SELECTED EXCERPT
** Begin **

Horizon A is the best defined horizon as it was visible on seismic. There are still two sources of uncertainty though: uncertainty in the picking itself in the time domain and uncertainty in the depth-conversion (or depth migration as discussed at the beginning of the previous section).

Horizon B was created from Horizon A. As such, it inherits all Horizon A’s sources of uncertainty. An additional uncertainty must be considered too: the uncertainty on the thickness of the unit between Horizon A and Horizon B.

Horizon C, at last, is only known from well markers. As such, we have no real idea of how uncertain the interpolated surface is. Of course, mathematically, we can run different scenarios for this horizon, but which scenario bound to the uncertainty shall we use? +/- 5m? +/- 50m? More maybe? A solution is to define the range of uncertainty on Horizon C from Horizon A with the following approach.

Firstly, we create a new surface for Horizon A only from well markers. Such geometry is illustrated in a dashed blue line on Figure 3. We now have two geometries for Horizon A: the surface made from the seismic and the well markers and the geometry made only from the well markers. The mismatch between the two maps tells us how incorrect – that is to say how uncertain – our map of Horizon A from the markers alone is. On Figure 3, the error is reasonable between the wells (yellow color), while it is very large to the east beyond well 3. One might assume that a similar range of uncertainty would have been found around Horizon C if it would have been possible to pick it on seismic. If we accept this assumption, we can simply assign the uncertainty map from Horizon A onto Horizon C (Figure 3, vertical thick arrows).

Many geomodeling packages have tools to create multiple versions of a given horizon, each version being a variation around a base case geometry. The tool is fed with an initial geometry of the horizon (Figure 3, the interpolated Horizon C map from the well markers) as well as an estimate of the range of uncertainty (Figure 3, the map of mismatches computed on Horizon A). Each variation is slightly different from the reference surface, but all surfaces fall within the range of uncertainty pre-defined by the uncertainty map. In Figure 3, a few possible variations of Horizon C are represented in thin dark lines.

** End **

ENTRIES PROVIDED
** Begin **

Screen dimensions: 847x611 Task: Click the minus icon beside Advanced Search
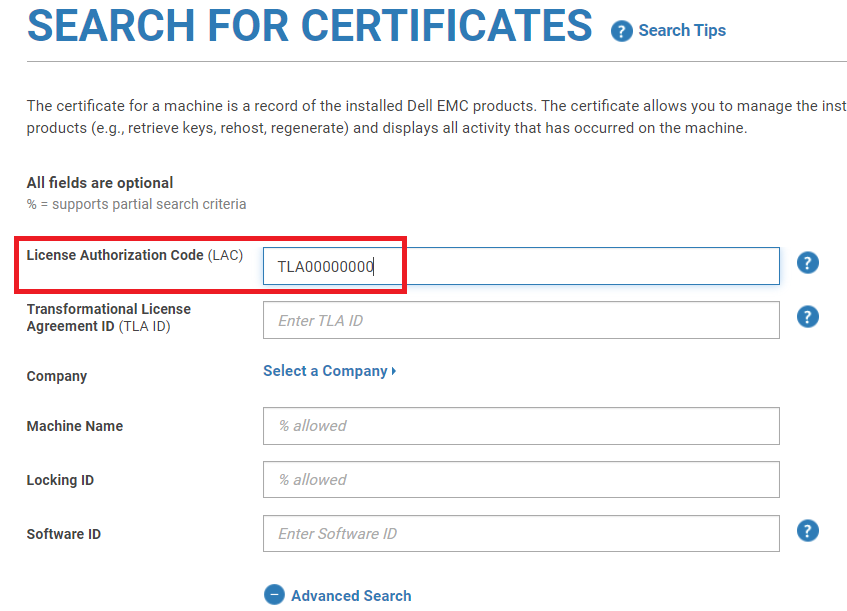(x=274, y=594)
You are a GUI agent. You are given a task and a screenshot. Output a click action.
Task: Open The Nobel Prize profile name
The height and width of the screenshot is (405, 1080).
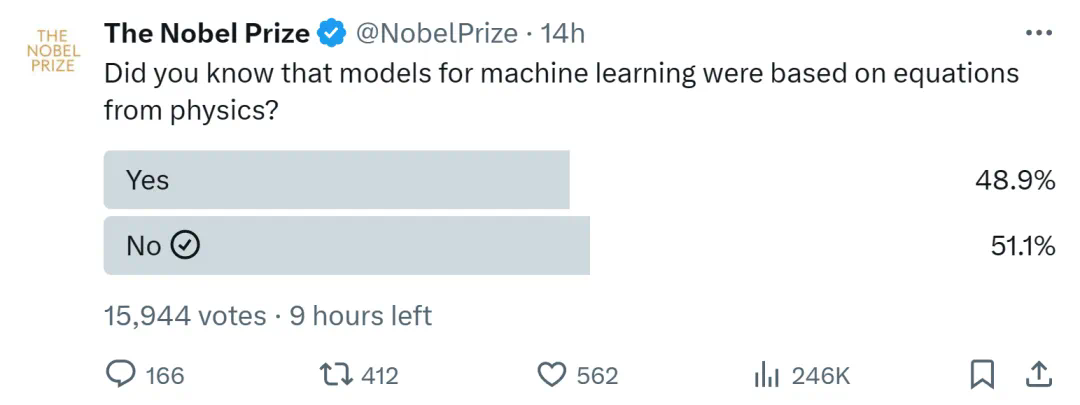coord(207,33)
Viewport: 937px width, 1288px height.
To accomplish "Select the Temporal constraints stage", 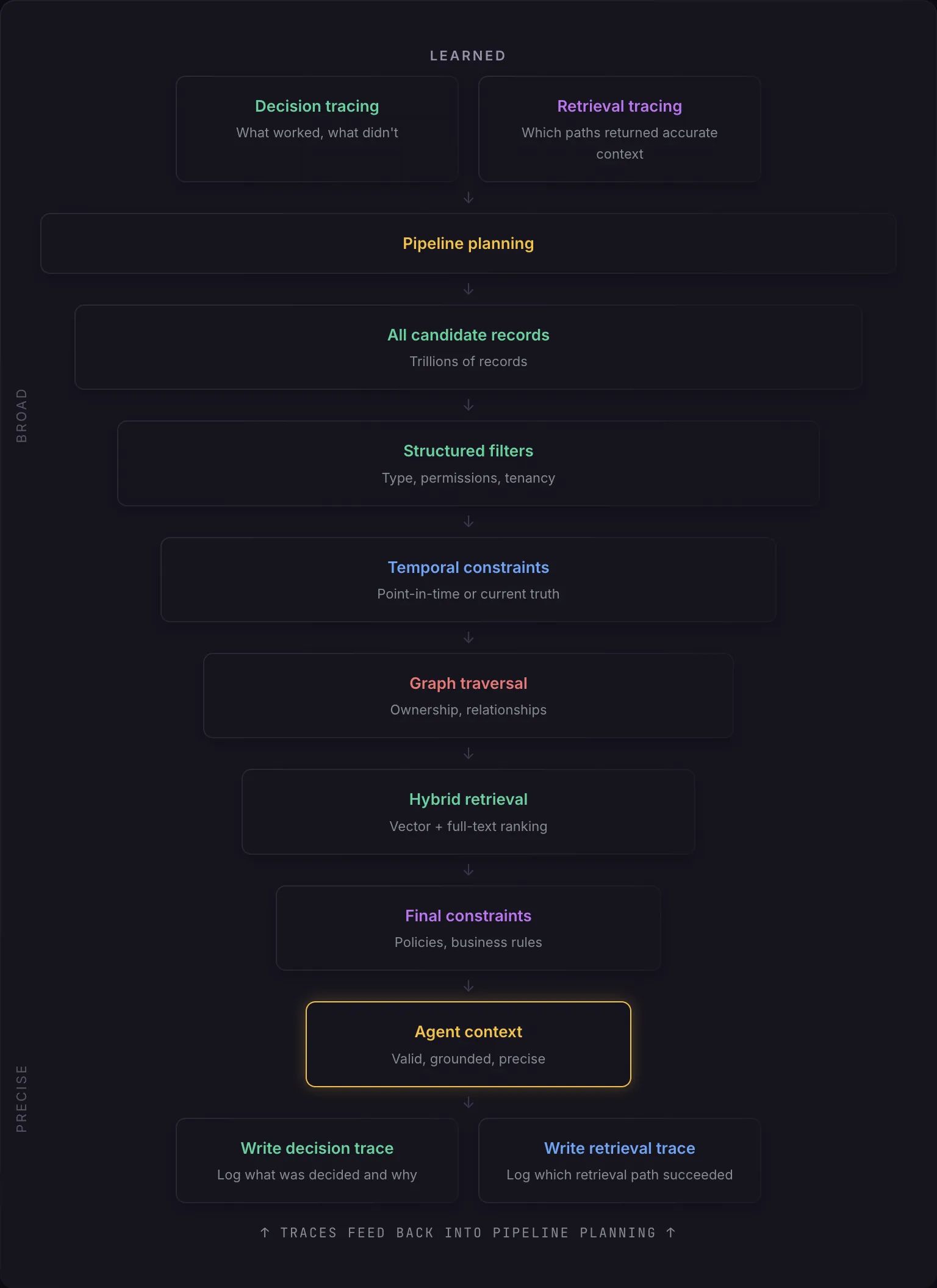I will [x=468, y=580].
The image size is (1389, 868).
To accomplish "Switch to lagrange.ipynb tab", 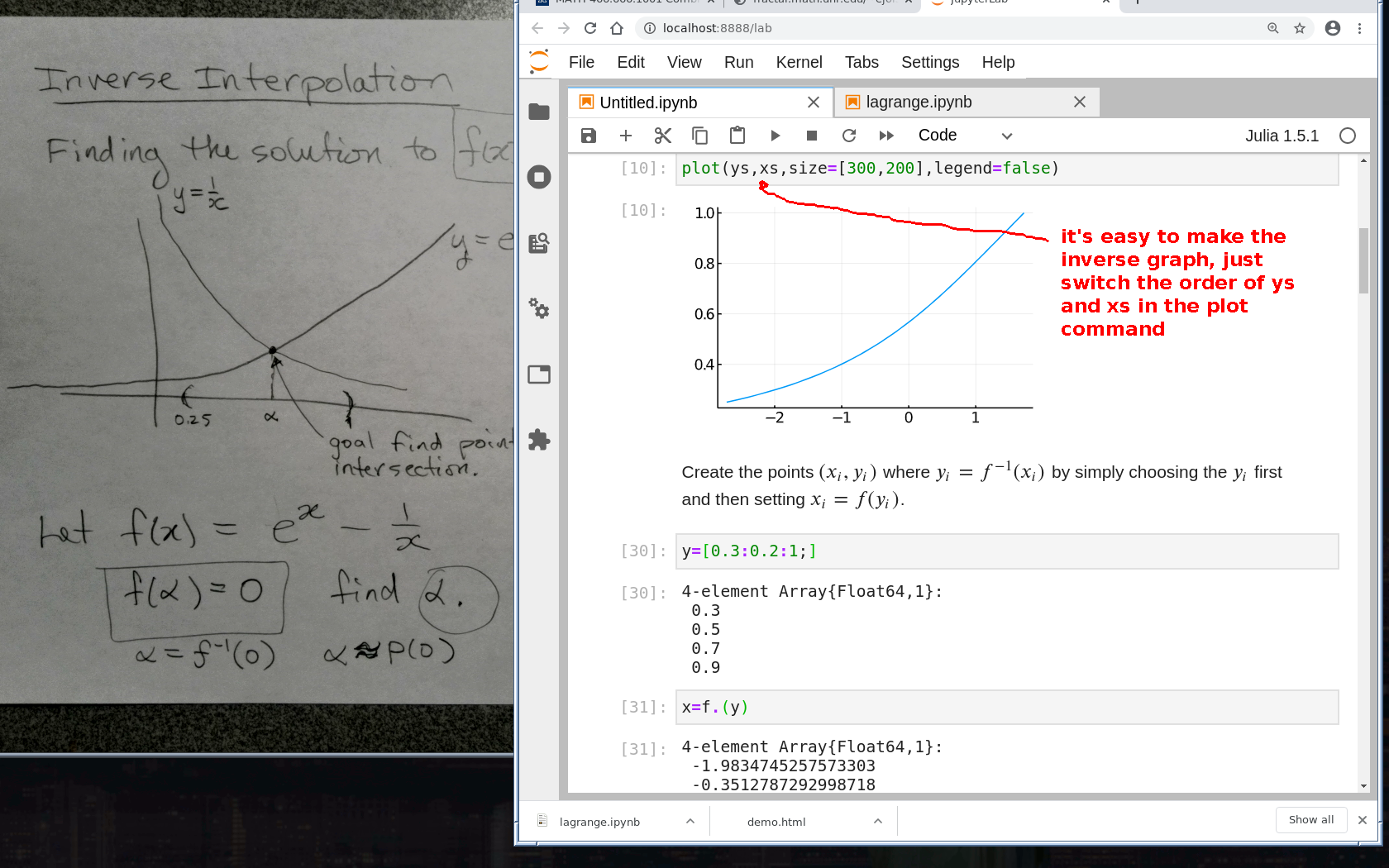I will tap(919, 102).
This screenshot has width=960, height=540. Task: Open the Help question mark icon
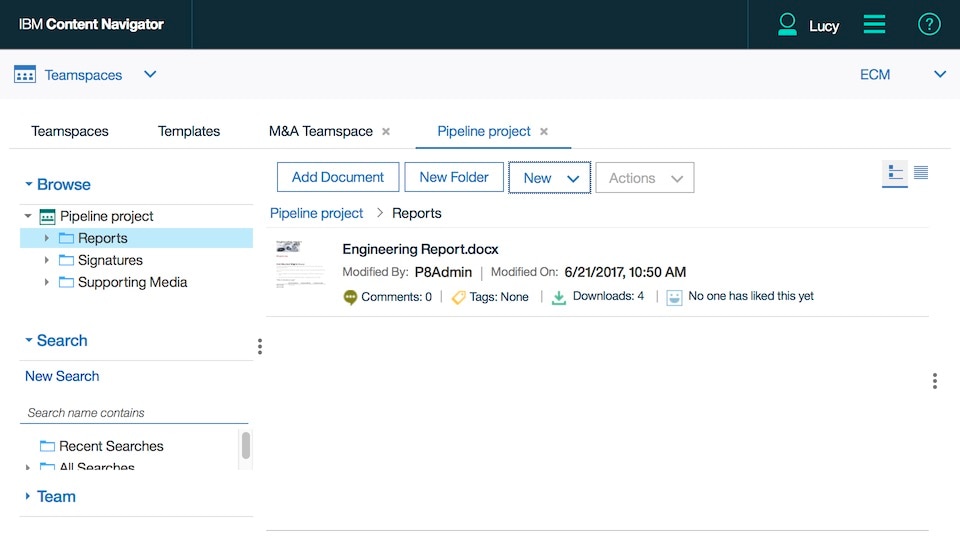point(929,25)
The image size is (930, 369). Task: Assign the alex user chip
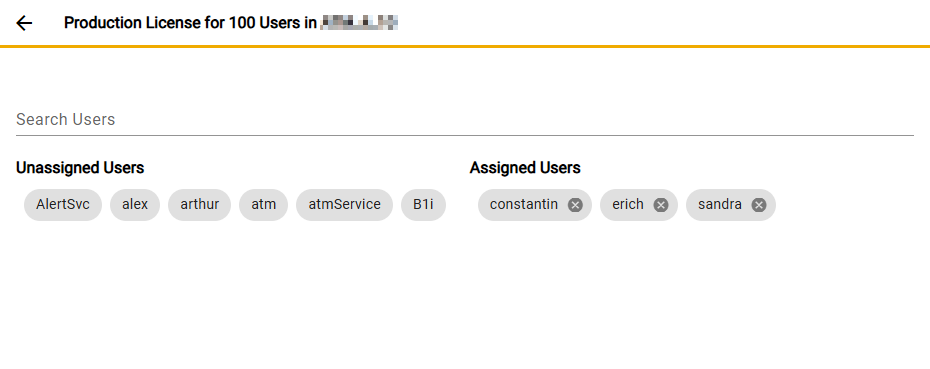click(x=135, y=205)
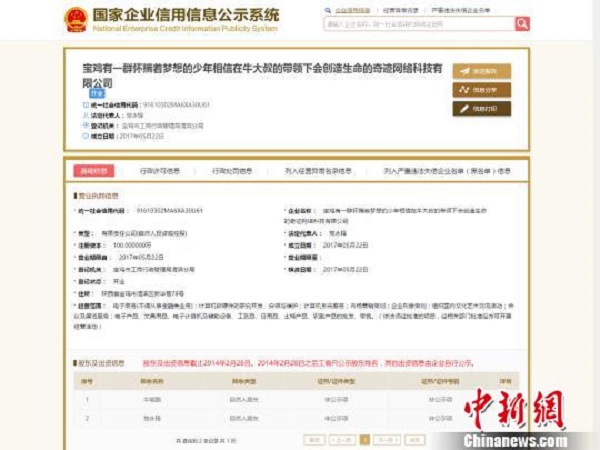The height and width of the screenshot is (450, 600).
Task: Click the 信息打印 print info button
Action: tap(481, 109)
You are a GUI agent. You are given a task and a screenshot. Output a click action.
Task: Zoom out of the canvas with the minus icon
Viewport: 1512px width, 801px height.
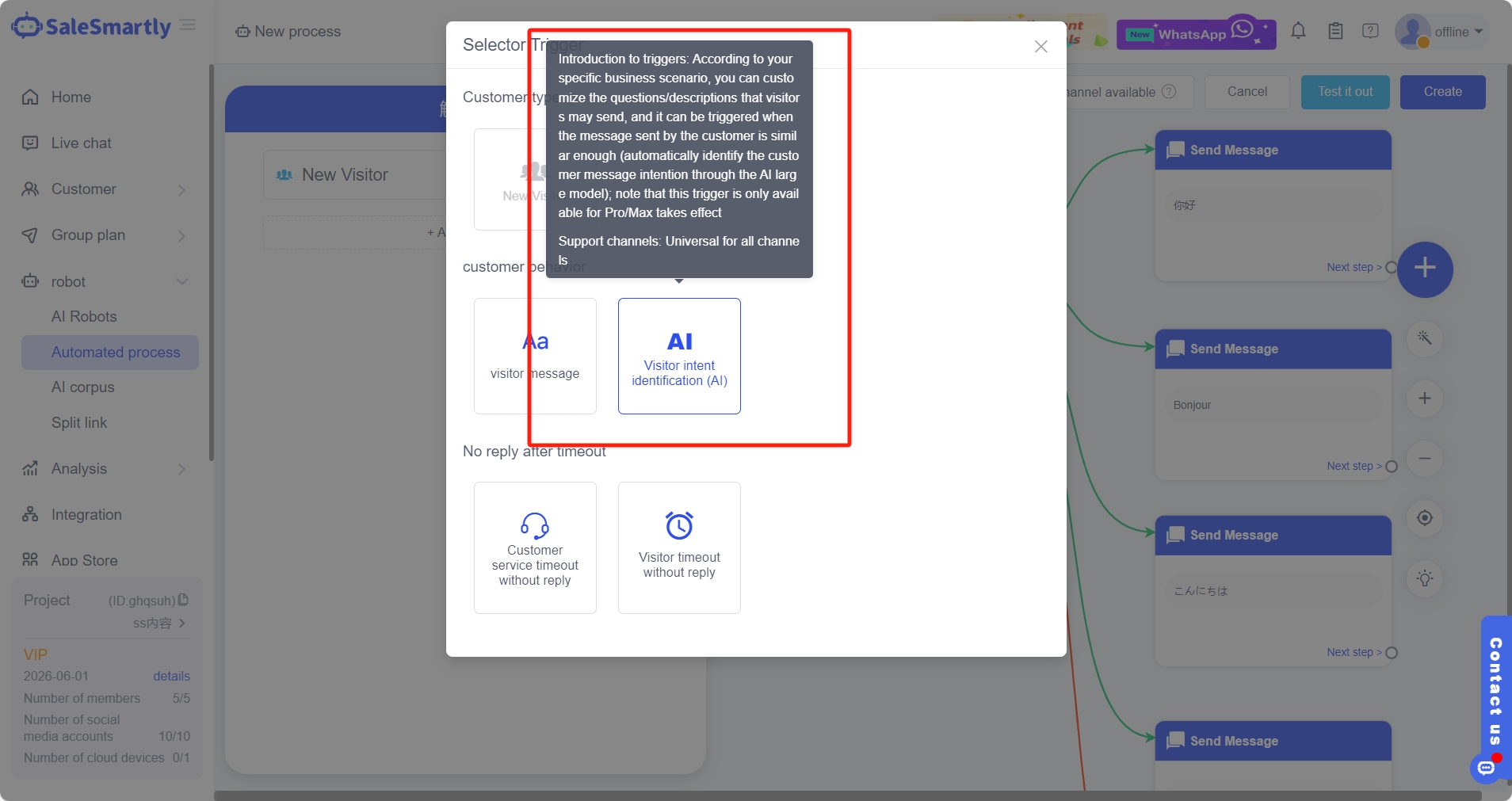[1425, 459]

** End **

WHAT YOU WILL DO
1 - According to the horizon uncertainty passage, what is Horizon C known only from?
2 - Extend the horizon uncertainty passage, picking up after its final sentence.
The material plays no part in what comes next.

PER-TASK OUTPUTS
1 - Horizon C is known only from well markers.

2 -
Up to this point, this section focused on integrating “traditional” seismic horizon interpretations. By “traditional”, we mean surfaces that can be picked across the whole seismic cube such as Horizon A on Figure 3. In the last few paragraphs of this section, we are considering the integration of the smaller seismic events that can be picked inside each geological unit.

In geomodeling, once the top and bottom horizons of a reservoir are modeled, we often create a 3D-grid with a mesh parallel to the top horizon, parallel to the base horizon or proportional between the two surfaces. If it seems more appropriate for the local geology, we can instead make the mesh horizontal (Figure 4A) or parallel to a surface other than the top and bottom horizons. In all these approaches, the seismic cube is not used to create the mesh, except when the reference surface the mesh is parallel to was itself picked on seismic.

This being said, as geomodelers, we should not forget that the internal heterogeneity of the reservoir might be partly visible on the seismic, in the form of local seismic events, that geophysicists can pick. A close collaboration between the geologist and the geophysicist might be needed there to ensure that those local, internal seismic events are coherent with the geological interpretation of the reservoir. If such local events are interpreted, it is in the team’s interest to see these local seismic events being used in the construction of the geomodel.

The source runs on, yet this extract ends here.